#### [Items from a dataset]
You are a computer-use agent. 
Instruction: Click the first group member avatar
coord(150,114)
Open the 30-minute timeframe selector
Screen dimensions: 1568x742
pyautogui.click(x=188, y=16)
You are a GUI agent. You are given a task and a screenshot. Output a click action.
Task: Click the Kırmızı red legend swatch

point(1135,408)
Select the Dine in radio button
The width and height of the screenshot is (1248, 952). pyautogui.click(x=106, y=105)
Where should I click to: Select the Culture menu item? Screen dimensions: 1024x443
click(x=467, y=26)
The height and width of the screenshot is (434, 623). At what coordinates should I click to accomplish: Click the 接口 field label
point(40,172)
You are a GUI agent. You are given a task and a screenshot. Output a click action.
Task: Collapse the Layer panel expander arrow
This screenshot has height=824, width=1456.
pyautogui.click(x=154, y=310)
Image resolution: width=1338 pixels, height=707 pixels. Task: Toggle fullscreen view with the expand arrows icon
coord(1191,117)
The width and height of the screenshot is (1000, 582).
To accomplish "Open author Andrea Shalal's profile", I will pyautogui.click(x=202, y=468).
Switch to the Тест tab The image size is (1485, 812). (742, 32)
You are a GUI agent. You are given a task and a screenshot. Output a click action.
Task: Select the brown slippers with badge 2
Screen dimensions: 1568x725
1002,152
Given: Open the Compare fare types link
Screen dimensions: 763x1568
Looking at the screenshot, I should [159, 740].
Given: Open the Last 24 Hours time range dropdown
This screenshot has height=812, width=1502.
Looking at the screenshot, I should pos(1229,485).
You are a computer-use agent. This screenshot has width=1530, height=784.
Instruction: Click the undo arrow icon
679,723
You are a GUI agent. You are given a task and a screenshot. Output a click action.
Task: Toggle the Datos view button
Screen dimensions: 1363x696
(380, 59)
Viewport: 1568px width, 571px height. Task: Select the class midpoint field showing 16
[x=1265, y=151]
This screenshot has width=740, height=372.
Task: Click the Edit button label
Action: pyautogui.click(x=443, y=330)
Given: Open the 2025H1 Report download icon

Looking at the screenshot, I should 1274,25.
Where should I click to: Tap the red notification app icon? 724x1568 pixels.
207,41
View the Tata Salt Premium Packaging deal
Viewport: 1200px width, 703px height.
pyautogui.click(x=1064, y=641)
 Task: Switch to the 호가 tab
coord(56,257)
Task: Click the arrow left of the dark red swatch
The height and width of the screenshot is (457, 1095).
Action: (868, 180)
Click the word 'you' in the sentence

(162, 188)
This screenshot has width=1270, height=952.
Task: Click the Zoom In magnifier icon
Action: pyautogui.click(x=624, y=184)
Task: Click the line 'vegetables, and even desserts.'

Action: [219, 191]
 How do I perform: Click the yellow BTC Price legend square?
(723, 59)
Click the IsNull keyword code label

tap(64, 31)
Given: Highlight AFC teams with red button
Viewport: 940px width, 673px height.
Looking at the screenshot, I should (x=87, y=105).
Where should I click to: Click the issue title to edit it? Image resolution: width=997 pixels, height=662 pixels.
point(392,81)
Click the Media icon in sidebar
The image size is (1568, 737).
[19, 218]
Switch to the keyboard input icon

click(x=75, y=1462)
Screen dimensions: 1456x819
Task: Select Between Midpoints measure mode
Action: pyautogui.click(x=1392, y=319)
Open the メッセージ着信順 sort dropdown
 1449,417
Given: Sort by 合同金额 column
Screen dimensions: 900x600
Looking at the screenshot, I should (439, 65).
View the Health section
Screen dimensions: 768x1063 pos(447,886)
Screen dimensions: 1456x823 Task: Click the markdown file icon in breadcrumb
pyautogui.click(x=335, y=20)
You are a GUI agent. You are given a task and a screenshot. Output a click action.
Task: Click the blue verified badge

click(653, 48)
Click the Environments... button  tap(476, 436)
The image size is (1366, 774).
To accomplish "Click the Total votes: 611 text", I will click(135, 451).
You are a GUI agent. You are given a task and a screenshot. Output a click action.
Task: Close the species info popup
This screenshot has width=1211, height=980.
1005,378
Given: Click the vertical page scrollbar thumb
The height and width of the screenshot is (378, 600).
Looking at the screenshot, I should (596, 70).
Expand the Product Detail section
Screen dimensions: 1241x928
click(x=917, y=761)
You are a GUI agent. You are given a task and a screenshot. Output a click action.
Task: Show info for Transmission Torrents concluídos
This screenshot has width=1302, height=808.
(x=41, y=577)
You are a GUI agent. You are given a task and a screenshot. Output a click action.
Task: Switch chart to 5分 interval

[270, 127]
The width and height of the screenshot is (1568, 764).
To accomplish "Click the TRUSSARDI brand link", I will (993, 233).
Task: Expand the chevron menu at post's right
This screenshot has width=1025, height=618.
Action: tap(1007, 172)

#### [Set problem]
Please count the lines in the data above that contain the word "swatch". Reply with the number alone.

#### [Response below]
2